Author DM Celley

THE DOOMED FRANKLIN NORTHWEST PASSAGE EXPEDITION

In May of 1845, Sir John Franklin led an expedition of two British Navy ships to seek out the waterway through the North American Continent that would connect the Atlantic and Pacific oceans.  They never returned.  It’s a mystery to this day as to what exactly happened to them.

Passageway for East/West Commerce:  Both the United States of America and Great Britain were competing as rivals to capture trade with China that could be enhanced greatly by a waterway across the North American Continent.  The British had the upper hand since they had the best developed navy and merchant marine.  But a waterway that crossed the continent could only be found in the northern reaches of Canada, as none existed in either southern Canada or the United States.  This would mean navigating in arctic weather conditions with the risk of being frozen in place.  Other expeditions had tried and failed, but Franklin’s appeared to have the best chance to succeed as the two ships, HMS Erebus and HMS Terror, had proven their ability to sail into cold climates in Antarctica.  Each ship contained a steam engine and a single propeller to help penetrate the ice.

The Journey:  On May 19, 1845, the expedition left England with another navy vessel and a supply ship bound for Greenland.  On the west coast of Greenland, the two exploration ships were resupplied, and offloaded mail plus five sailors who were too sick to continue.  The escort ships then returned to Britain.  In July, 1845, the two exploration ships were spotted by whaling vessels in Baffin Bay where they were waiting for satisfactory conditions to continue on to Lancaster Sound and the Northwest Passage.  That was the last time the expedition was seen or heard from by any European.

Victory Point Note:  In 1859, the McClintock Arctic Expedition that was sent to try to determine what happened to the Franklin Expedition came upon a note buried in a cairn (a stack of rocks) signed by the officer of a shore party indicating the location of the ships, and that all was well.  The note was on a pre-printed form from the admiralty and was dated May 28, 1847.  The same form had a second note written on it on April 25, 1848, that had a different message stating that both ships had been abandoned and that 24 men were dead including Franklin.  The second note was scribbled around in the margins of the original note.  It was signed by Officers Fitzjames and Crozier, and indicated that the survivors were bound overland for Back’s Fish River.  This constitutes the best written evidence of the fate of the expedition.

Graves Found:  Several more searches besides the McClintock Arctic Expedition were conducted, and a trickle of evidence of where the men were headed was encountered.  Two expeditions between 1860 and 1869 by Charles Francis Hall, an American explorer living with the Inuit natives, uncovered graves, camps, and artifacts used presumably by the surviving crew.  The remains in one of the graves turned out to be that of one of crew after examination in Britain.  Hall continued looking for more cairns in hope of finding further evidence of the expedition’s fate, while gathering and documenting much of the oral tradition from the Inuit.  Hall concluded that none of the survivors sheltered with the Inuit.  Lt.

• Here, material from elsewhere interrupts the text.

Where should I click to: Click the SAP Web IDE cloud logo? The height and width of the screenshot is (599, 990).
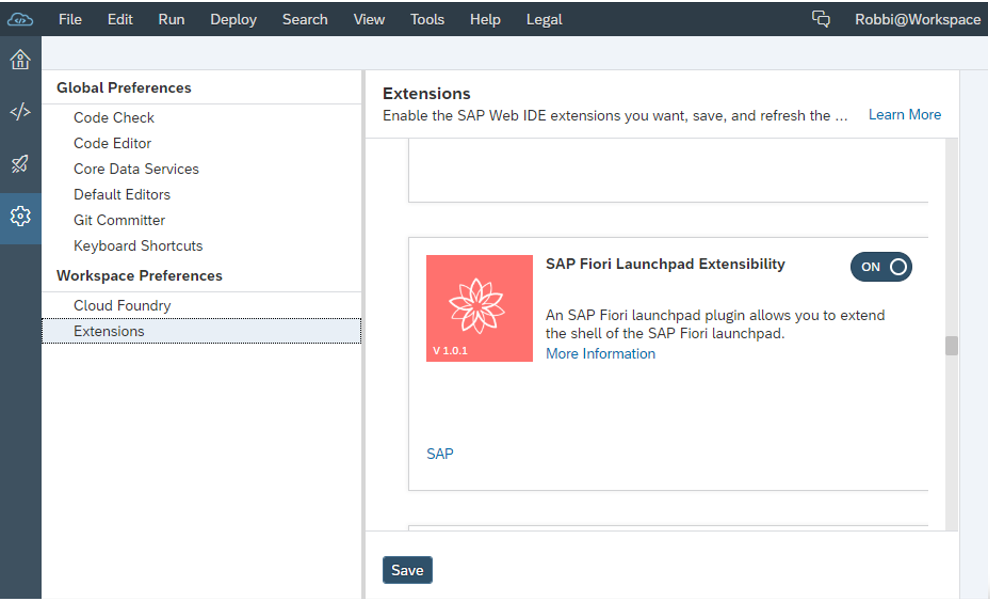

William Hobson, the discoverer of the Victory Point Note, further found a lifeboat with a skeleton, and numerous artifacts presumably from the Franklin Expedition, including boots, handkerchiefs, scented soap, sponges, slippers, combs, and books, but no written information about their whereabouts or fate.

Shipwrecks Found:  In September, 2014, a search team found the wreck of the HMS Erebus in 36 feet of water.  In 2016, a different search team found the wreck of the HMS Terror farther to the north and west.  In 2019, archeologists began probing the wrecks for any other information that might shed light on what happened.  However, the wrecks were found in different locations from where they had been abandoned.  That meant that the most reliable evidence turned out to be the oral traditions from the Inuit who correctly told where HMS Erebus could be found.  A video made in 2019 of HMS Terror showed the ship frozen in time with many artifacts still in place. 

Conclusion:  The general theory is that the survivors died one at a time from disease, starvation, or other malady, on the overland journey southward.  Most are believed to have perished in 1848/9, but an Inuit tradition has at least one survivor living until 1851. 

Sources:         History.com, What Happened to the Doomed Franklin Expedition? By Kieran Mulvaney, January 3, 2020.

                        Wikipedia, Franklin’s Lost Expedition.